> _About this task_
Find the line with "The width and height of the screenshot is (604, 726)." in the entries below, then reproduce it and every line after it down to and including the line with "has width=843, height=616.", exactly.

> _Collected data_

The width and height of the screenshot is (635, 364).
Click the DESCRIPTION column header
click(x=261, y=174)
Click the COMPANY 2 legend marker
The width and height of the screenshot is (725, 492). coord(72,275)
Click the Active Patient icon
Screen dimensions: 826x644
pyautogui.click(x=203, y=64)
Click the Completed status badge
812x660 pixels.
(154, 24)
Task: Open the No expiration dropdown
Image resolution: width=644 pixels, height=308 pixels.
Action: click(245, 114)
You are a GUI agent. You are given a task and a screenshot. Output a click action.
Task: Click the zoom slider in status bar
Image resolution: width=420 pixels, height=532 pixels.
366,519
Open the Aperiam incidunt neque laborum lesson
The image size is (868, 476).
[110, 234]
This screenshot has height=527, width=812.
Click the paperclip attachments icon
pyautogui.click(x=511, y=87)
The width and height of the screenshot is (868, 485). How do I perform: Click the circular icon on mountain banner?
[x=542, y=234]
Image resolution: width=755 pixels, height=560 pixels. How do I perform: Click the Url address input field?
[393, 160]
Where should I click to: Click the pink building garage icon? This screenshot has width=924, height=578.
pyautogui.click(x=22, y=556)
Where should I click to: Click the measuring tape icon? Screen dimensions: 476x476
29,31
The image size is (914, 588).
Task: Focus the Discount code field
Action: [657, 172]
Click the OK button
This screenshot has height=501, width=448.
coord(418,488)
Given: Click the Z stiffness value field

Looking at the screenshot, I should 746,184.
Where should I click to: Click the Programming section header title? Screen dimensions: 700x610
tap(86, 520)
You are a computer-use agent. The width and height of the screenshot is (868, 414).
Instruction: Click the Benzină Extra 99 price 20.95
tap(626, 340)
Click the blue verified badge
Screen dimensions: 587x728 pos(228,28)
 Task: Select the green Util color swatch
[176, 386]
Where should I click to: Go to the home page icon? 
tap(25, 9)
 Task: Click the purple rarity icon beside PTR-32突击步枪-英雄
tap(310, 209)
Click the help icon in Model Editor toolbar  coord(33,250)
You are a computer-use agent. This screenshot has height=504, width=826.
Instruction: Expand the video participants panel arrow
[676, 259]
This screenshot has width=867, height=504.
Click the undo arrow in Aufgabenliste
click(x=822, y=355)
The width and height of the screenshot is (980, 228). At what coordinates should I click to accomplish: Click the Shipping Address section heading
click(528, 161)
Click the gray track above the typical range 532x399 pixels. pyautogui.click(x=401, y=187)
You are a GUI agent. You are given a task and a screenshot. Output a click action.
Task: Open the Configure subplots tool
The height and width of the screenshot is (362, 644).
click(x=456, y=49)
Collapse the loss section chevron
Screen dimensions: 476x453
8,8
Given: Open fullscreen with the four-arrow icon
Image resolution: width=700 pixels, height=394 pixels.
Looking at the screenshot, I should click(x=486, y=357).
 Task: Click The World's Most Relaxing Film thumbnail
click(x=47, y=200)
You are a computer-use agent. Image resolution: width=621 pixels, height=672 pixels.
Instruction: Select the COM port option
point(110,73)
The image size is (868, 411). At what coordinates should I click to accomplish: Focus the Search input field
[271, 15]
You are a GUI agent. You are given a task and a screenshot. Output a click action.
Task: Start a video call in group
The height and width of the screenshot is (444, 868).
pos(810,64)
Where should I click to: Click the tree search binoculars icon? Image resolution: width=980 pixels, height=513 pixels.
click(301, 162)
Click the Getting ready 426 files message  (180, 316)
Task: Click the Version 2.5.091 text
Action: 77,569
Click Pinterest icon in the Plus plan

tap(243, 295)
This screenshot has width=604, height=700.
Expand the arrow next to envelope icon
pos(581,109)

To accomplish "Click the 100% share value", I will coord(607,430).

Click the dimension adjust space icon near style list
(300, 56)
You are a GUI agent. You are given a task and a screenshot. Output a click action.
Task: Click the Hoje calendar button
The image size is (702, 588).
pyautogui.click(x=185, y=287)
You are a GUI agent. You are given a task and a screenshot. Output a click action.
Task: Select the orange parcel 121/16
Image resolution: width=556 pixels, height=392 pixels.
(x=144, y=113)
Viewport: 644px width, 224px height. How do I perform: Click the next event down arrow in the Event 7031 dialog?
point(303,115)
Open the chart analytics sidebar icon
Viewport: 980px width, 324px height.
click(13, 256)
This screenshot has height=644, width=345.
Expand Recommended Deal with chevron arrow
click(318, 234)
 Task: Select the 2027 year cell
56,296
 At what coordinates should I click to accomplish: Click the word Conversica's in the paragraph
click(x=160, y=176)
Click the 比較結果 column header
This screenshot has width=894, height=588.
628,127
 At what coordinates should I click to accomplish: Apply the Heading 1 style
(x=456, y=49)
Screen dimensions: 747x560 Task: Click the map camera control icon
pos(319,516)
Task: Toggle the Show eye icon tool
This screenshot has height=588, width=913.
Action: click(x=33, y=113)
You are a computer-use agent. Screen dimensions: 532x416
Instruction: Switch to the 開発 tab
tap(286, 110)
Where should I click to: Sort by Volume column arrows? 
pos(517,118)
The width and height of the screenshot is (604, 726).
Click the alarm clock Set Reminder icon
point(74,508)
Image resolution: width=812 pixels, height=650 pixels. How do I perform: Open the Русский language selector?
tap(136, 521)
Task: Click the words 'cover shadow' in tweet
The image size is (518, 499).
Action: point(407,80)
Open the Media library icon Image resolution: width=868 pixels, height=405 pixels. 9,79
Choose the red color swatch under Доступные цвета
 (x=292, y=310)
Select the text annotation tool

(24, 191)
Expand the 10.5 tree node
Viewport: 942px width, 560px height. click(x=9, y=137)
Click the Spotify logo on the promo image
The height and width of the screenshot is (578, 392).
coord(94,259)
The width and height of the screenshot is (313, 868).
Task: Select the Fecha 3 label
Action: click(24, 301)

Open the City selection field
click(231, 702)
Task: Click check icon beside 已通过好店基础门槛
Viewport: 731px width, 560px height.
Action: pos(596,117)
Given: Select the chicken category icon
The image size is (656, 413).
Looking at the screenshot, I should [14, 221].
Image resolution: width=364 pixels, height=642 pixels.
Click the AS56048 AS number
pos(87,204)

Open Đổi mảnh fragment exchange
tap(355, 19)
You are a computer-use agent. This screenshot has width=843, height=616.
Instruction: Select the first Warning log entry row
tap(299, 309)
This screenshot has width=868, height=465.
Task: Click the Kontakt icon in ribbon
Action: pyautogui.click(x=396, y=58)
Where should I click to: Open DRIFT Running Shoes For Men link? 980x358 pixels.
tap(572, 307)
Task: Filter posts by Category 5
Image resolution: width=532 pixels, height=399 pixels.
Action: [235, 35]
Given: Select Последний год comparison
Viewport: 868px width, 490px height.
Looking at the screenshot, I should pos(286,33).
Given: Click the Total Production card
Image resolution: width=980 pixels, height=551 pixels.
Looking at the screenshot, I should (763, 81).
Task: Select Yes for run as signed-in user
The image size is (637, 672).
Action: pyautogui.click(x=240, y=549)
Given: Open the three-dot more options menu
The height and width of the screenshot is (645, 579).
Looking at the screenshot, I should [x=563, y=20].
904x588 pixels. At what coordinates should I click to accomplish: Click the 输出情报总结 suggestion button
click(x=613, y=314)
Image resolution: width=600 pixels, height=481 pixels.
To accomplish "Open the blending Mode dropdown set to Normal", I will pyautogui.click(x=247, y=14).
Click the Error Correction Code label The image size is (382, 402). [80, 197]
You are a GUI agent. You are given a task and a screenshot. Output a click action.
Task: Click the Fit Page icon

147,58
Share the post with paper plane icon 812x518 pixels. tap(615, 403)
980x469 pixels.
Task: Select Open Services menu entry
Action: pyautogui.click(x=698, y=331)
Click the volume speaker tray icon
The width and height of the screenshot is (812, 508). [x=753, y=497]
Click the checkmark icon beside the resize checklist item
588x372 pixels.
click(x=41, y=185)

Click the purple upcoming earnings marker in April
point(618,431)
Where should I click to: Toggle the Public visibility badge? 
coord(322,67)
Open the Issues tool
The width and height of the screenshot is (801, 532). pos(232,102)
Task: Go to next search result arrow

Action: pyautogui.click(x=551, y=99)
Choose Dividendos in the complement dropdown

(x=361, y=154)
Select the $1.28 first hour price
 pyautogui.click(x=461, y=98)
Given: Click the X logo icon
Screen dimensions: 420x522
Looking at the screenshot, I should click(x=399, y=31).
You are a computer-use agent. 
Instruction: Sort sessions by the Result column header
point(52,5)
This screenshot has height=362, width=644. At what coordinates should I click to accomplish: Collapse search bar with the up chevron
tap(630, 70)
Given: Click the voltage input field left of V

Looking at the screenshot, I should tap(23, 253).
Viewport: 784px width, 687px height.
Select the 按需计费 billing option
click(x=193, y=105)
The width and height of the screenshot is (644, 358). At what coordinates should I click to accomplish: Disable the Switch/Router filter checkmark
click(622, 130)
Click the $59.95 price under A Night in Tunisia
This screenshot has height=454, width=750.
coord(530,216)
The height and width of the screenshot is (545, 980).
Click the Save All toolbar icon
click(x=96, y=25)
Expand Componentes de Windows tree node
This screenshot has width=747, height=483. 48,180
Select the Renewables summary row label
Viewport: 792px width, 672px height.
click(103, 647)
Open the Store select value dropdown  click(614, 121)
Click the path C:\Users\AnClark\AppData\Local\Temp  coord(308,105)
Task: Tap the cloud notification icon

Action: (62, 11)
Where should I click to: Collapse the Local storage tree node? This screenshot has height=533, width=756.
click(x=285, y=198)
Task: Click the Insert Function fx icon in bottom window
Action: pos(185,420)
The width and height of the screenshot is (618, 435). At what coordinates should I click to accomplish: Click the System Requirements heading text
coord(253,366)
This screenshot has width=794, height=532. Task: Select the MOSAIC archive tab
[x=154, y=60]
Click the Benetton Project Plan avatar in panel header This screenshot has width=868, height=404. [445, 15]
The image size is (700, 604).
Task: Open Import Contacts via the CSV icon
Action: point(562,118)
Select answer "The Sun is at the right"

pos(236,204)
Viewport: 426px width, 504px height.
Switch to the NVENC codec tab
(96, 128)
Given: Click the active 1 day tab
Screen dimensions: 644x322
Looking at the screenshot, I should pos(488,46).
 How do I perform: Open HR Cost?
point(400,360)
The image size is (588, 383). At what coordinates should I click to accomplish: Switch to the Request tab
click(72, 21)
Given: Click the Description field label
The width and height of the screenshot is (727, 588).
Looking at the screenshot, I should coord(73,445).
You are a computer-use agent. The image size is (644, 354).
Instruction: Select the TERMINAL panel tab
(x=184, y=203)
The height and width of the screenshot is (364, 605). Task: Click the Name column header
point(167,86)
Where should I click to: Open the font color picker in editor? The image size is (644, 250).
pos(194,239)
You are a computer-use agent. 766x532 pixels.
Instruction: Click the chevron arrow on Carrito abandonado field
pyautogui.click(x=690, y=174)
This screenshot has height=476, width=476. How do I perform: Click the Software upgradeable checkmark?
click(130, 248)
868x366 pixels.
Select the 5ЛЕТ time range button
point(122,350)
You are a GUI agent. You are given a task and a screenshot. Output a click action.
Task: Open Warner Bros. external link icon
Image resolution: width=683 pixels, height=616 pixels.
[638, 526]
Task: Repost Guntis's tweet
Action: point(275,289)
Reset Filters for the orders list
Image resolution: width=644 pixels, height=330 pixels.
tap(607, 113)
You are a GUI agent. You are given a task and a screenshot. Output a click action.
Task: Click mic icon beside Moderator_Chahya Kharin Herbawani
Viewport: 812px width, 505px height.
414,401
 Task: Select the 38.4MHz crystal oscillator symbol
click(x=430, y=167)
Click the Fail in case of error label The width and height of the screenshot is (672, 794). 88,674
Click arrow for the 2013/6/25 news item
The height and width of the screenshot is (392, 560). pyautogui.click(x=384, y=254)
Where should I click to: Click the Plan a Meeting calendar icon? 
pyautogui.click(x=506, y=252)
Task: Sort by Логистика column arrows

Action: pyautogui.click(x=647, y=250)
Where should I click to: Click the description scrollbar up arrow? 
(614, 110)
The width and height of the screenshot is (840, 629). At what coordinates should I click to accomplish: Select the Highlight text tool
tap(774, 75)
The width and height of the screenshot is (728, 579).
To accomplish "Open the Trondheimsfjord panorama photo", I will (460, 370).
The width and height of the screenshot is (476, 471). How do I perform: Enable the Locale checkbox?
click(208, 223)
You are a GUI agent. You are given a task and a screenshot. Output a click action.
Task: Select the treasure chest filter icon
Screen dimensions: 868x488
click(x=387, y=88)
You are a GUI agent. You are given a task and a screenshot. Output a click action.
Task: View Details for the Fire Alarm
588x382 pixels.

> _Solved exercise_
The width and height of the screenshot is (604, 726).
Click the alarm clock Set Reminder icon
point(74,508)
Image resolution: width=812 pixels, height=650 pixels. How do I perform: Open the Русский language selector?
tap(136, 521)
Task: Click the words 'cover shadow' in tweet
The image size is (518, 499).
Action: point(407,80)
Open the Media library icon Image resolution: width=868 pixels, height=405 pixels. 9,79
Choose the red color swatch under Доступные цвета
 (x=292, y=310)
Select the text annotation tool

(24, 191)
Expand the 10.5 tree node
Viewport: 942px width, 560px height. click(x=9, y=137)
Click the Spotify logo on the promo image
The height and width of the screenshot is (578, 392).
coord(94,259)
The width and height of the screenshot is (313, 868).
Task: Select the Fecha 3 label
Action: click(24, 301)

Open the City selection field
click(231, 702)
Task: Click check icon beside 已通过好店基础门槛
Viewport: 731px width, 560px height.
Action: pos(596,117)
Given: Select the chicken category icon
The image size is (656, 413).
Looking at the screenshot, I should [14, 221].
Image resolution: width=364 pixels, height=642 pixels.
Click the AS56048 AS number
pos(87,204)

Open Đổi mảnh fragment exchange
tap(355, 19)
You are a computer-use agent. This screenshot has width=843, height=616.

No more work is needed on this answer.